The majority effort from the government’s part was put into shepherding towards Fidesz-friendly circles the assets and production capacity of the Mal Ltd., the owner of the Ajka alumina plant. This is obviously connected to the fact that the above-mentioned corporation is the biggest employer in Ajka and the neighbouring areas, none of which brought much success to Fidesz in recent elections. However, the basic question is still not answered, namely, the question of how the Central Transdanubian Inspectorate for Environment Protection could release a permit to MAL for regular waste-disposal, when the pH level of red mud is 13-13.5, i.e. it is high in alkali. This means that even according to the rules then in effect, the disposal was related to tailings undoubtedly categorised as hazardous waste.

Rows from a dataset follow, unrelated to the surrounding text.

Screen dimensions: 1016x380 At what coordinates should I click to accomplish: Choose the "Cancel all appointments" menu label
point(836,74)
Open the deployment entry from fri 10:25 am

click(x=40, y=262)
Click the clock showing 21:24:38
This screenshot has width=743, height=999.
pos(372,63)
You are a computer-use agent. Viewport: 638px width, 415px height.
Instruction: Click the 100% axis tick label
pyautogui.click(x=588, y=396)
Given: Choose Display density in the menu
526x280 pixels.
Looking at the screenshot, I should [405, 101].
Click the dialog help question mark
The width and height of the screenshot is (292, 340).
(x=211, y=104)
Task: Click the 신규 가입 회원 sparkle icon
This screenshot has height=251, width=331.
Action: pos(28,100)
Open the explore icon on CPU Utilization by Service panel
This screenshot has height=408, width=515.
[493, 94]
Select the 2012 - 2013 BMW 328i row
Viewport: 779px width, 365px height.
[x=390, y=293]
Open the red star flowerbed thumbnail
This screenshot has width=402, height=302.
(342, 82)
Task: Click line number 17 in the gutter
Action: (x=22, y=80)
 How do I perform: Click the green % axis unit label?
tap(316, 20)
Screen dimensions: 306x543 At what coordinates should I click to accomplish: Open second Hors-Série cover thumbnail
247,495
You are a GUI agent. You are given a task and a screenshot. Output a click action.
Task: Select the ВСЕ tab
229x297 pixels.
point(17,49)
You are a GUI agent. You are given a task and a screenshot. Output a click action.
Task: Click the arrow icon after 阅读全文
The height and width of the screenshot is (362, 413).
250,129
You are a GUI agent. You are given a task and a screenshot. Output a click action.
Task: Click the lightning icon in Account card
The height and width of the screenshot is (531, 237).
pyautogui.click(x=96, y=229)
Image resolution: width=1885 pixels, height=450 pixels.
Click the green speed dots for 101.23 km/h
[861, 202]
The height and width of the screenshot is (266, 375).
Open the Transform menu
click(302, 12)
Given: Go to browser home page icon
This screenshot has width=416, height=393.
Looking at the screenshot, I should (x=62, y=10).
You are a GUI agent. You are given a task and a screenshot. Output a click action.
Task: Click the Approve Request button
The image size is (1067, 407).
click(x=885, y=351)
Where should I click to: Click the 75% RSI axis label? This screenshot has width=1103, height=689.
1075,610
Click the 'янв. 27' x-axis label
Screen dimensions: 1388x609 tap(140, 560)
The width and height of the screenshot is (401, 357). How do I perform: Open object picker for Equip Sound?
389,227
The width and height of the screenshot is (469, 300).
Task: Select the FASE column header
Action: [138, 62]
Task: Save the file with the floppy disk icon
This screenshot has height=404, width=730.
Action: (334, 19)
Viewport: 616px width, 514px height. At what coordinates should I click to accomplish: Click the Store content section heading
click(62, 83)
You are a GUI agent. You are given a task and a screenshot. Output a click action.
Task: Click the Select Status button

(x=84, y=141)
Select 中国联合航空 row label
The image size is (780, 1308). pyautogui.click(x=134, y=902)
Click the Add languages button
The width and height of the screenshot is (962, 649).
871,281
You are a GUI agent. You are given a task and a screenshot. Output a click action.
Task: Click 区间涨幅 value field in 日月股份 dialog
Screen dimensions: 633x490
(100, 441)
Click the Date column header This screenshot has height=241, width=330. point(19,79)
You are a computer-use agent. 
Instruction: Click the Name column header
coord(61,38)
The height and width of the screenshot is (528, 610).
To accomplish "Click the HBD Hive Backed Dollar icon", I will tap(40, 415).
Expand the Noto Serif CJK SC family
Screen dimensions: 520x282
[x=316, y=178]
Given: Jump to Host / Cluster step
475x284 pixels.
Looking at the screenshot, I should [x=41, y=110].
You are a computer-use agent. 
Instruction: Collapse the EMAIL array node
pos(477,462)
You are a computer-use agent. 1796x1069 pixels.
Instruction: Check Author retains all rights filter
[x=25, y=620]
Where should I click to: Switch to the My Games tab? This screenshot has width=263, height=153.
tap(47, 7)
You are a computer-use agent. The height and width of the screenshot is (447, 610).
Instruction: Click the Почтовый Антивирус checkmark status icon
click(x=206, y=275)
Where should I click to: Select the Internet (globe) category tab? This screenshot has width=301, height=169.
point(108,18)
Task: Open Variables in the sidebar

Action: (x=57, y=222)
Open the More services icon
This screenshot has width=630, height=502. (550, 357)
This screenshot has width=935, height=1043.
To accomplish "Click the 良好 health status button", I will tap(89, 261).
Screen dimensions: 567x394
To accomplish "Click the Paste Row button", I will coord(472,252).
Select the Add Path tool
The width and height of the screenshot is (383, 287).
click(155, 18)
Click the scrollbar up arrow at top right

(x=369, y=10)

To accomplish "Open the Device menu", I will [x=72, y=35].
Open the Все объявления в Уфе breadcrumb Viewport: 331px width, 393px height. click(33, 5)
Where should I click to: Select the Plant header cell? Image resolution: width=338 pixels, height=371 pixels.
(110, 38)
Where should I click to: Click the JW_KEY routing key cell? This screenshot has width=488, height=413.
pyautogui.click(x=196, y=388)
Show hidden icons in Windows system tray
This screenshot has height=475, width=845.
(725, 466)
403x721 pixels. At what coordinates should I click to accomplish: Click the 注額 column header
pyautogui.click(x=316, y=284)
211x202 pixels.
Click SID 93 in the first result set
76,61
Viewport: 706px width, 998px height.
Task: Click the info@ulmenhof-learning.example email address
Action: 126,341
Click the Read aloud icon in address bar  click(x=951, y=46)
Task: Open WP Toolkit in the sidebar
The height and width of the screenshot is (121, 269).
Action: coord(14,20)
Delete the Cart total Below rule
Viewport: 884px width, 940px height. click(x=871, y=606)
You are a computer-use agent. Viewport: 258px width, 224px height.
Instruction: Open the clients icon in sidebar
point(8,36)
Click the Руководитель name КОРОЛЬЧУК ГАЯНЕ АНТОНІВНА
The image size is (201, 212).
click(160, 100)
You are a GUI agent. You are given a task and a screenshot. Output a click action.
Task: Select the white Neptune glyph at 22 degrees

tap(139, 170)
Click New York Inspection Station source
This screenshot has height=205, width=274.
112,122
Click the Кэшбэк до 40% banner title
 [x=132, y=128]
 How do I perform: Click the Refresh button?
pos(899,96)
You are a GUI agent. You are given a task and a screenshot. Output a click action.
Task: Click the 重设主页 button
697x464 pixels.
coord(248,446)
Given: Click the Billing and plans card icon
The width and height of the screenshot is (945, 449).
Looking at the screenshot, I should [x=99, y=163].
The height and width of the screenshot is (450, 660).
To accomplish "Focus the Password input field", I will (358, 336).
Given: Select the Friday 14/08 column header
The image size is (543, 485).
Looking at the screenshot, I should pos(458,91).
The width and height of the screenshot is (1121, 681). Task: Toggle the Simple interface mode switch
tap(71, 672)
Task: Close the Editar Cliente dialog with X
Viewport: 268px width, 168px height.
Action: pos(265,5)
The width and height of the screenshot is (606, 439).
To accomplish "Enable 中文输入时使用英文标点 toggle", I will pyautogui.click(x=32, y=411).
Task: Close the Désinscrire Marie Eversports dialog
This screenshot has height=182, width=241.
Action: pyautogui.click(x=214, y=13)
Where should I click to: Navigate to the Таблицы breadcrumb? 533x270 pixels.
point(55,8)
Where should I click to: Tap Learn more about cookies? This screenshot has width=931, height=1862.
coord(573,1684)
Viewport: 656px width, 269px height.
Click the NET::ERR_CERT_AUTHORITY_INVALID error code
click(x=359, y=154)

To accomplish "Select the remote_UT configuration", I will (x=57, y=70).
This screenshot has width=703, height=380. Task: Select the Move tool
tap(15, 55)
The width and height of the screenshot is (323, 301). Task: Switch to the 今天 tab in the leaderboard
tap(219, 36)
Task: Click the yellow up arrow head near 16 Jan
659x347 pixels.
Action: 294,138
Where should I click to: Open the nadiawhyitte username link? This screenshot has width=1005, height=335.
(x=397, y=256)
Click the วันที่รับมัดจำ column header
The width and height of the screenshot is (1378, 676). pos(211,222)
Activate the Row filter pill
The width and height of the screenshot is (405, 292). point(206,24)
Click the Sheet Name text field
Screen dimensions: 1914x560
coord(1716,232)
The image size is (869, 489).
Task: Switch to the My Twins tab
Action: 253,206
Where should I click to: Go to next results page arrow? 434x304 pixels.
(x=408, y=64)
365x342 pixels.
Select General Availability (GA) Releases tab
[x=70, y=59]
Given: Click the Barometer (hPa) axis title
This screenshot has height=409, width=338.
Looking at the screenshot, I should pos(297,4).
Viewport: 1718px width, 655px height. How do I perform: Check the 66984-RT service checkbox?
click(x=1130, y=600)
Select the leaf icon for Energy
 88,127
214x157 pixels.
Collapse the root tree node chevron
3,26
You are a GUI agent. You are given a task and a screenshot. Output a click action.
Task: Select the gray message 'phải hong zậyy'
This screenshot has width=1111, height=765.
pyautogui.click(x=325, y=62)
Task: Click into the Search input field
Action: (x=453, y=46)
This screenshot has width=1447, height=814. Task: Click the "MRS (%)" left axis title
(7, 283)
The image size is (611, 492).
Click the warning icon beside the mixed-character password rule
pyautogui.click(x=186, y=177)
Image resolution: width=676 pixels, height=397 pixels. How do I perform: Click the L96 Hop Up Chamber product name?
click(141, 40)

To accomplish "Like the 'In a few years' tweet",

No one, who could truly be held responsible, was ever found, and, naturally, all expenses had to be covered by the budget, that is, from tax-payer’s money. There is still no regulation that could effectively prevent similar catastrophes from happening and guarantee that companies, which, unless a problem occurs, produce profit, would not transfer expenses to tax-payers when, precisely because of “cost-effective operation” a problem does occur. It was not five years ago when Hungary first experienced such a problem. Fifteen years ago, the tailings dam in the Aurul gold-mine in Nagybánya, Romania, collapsed and flooded almost the entire Hungarian territory of the Tisza River with cyanide. The Hungarian state could not realise any compensation claims from the company or Romania in connection with a 29-billion-forint damage. It was also paid by us, Hungarian tax-payers.

The basis of the EU environmental policy follows the “polluter pays” principle. Well, in reality, it is valid in a slightly different way when it comes to industrial catastrophes: the polluted pays. The harm is caused in our societies and communities. And they are the ones paying for their own poisoning afterwards. This is unacceptable. It has to be changed and this is exactly what we are working on in the European Parliament on the fifth anniversary of the Kolontár catastrophe.